_Stated exercise_
Repeat the part of the listing below that opens with the line containing "Pitche (184, 6)" and closes with the line containing "Reject Optional Cookies (318, 283)", including both of those lines and keeping every line unchanged.

======== Exercise data

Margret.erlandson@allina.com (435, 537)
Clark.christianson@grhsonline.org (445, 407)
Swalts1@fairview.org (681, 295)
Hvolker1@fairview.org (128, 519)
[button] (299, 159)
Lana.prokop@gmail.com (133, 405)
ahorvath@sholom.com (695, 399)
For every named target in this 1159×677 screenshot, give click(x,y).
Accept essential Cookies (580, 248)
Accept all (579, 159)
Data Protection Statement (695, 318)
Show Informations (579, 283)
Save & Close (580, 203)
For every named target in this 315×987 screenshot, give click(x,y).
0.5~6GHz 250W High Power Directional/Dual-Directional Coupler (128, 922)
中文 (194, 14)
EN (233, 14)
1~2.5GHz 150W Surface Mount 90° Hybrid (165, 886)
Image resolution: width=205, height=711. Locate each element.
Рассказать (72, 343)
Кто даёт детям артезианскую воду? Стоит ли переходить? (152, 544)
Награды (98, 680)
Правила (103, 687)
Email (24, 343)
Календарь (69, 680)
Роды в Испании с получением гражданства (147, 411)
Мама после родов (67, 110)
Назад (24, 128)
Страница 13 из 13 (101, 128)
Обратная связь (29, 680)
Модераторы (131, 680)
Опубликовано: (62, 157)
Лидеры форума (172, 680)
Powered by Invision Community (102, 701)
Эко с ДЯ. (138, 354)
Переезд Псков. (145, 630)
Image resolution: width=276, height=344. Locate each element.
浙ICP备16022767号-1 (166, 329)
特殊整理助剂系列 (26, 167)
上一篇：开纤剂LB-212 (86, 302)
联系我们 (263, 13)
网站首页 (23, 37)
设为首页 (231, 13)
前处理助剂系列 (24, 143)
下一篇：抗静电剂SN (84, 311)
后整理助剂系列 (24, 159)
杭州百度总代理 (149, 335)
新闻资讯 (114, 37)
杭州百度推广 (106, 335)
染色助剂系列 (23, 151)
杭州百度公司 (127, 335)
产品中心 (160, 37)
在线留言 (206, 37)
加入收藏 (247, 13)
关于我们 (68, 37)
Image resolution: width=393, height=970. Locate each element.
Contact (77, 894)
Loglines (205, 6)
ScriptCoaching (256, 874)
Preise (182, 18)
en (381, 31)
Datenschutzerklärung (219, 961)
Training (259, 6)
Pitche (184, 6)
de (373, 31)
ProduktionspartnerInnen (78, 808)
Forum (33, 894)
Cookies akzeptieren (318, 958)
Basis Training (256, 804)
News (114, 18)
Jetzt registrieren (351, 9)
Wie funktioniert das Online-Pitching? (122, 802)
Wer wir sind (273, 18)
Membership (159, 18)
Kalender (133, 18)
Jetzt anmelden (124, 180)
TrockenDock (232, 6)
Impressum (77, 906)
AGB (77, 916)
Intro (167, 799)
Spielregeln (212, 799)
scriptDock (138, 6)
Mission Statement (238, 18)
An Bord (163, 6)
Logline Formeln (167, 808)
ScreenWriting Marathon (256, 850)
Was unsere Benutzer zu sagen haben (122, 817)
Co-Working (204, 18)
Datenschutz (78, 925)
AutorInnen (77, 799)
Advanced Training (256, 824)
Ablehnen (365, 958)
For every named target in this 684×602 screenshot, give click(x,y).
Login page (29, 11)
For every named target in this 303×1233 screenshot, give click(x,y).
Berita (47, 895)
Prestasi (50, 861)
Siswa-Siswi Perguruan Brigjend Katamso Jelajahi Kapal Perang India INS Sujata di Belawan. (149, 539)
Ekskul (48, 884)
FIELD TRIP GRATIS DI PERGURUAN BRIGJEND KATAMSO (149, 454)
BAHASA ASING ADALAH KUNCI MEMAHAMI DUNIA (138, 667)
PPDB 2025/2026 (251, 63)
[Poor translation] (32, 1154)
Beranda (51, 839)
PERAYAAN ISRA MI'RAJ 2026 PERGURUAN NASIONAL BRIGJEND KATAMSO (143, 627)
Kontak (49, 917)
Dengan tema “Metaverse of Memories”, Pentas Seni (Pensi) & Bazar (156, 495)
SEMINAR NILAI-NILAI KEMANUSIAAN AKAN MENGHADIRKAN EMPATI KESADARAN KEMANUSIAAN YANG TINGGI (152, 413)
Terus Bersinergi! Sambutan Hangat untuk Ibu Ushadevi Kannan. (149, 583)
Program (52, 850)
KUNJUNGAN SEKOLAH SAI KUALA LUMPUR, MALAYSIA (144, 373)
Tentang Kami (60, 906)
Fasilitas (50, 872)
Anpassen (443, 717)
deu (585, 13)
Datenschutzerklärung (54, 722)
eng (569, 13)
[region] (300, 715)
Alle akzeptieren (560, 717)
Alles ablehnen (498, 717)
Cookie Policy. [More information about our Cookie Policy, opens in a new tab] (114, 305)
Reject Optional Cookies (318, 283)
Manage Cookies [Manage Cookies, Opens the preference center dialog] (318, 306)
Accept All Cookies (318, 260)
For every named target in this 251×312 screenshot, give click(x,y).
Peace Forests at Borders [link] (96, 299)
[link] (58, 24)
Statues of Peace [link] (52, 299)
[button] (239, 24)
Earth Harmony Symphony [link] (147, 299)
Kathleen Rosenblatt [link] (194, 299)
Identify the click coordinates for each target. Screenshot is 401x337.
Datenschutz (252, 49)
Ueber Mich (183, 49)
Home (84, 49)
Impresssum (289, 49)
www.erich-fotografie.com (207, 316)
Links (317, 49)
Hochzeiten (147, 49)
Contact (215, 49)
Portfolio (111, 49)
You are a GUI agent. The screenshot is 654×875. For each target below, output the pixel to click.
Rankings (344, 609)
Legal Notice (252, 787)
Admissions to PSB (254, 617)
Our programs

================

_Correct response_
Pitche (184, 6)
de (373, 31)
ProduktionspartnerInnen (78, 808)
Forum (33, 894)
Cookies akzeptieren (318, 958)
Basis Training (256, 804)
News (114, 18)
Jetzt registrieren (351, 9)
Wie funktioniert das Online-Pitching? (122, 802)
Wer wir sind (273, 18)
Membership (159, 18)
Kalender (133, 18)
Jetzt anmelden (124, 180)
TrockenDock (232, 6)
Impressum (77, 906)
AGB (77, 916)
Intro (167, 799)
Spielregeln (212, 799)
scriptDock (138, 6)
Mission Statement (238, 18)
An Bord (163, 6)
Logline Formeln (167, 808)
ScreenWriting Marathon (256, 850)
Was unsere Benutzer zu sagen haben (122, 817)
Co-Working (204, 18)
Datenschutz (78, 925)
AutorInnen (77, 799)
Advanced Training (256, 824)
Ablehnen (365, 958)
For every named target in this 684×602 screenshot, give click(x,y).
Login page (29, 11)
For every named target in this 303×1233 screenshot, give click(x,y).
Berita (47, 895)
Prestasi (50, 861)
Siswa-Siswi Perguruan Brigjend Katamso Jelajahi Kapal Perang India INS Sujata di Belawan. (149, 539)
Ekskul (48, 884)
FIELD TRIP GRATIS DI PERGURUAN BRIGJEND KATAMSO (149, 454)
BAHASA ASING ADALAH KUNCI MEMAHAMI DUNIA (138, 667)
PPDB 2025/2026 (251, 63)
[Poor translation] (32, 1154)
Beranda (51, 839)
PERAYAAN ISRA MI'RAJ 2026 PERGURUAN NASIONAL BRIGJEND KATAMSO (143, 627)
Kontak (49, 917)
Dengan tema “Metaverse of Memories”, Pentas Seni (Pensi) & Bazar (156, 495)
SEMINAR NILAI-NILAI KEMANUSIAAN AKAN MENGHADIRKAN EMPATI KESADARAN KEMANUSIAAN YANG TINGGI (152, 413)
Terus Bersinergi! Sambutan Hangat untuk Ibu Ushadevi Kannan. (149, 583)
Program (52, 850)
KUNJUNGAN SEKOLAH SAI KUALA LUMPUR, MALAYSIA (144, 373)
Tentang Kami (60, 906)
Fasilitas (50, 872)
Anpassen (443, 717)
deu (585, 13)
Datenschutzerklärung (54, 722)
eng (569, 13)
[region] (300, 715)
Alle akzeptieren (560, 717)
Alles ablehnen (498, 717)
Cookie Policy. [More information about our Cookie Policy, opens in a new tab] (114, 305)
Reject Optional Cookies (318, 283)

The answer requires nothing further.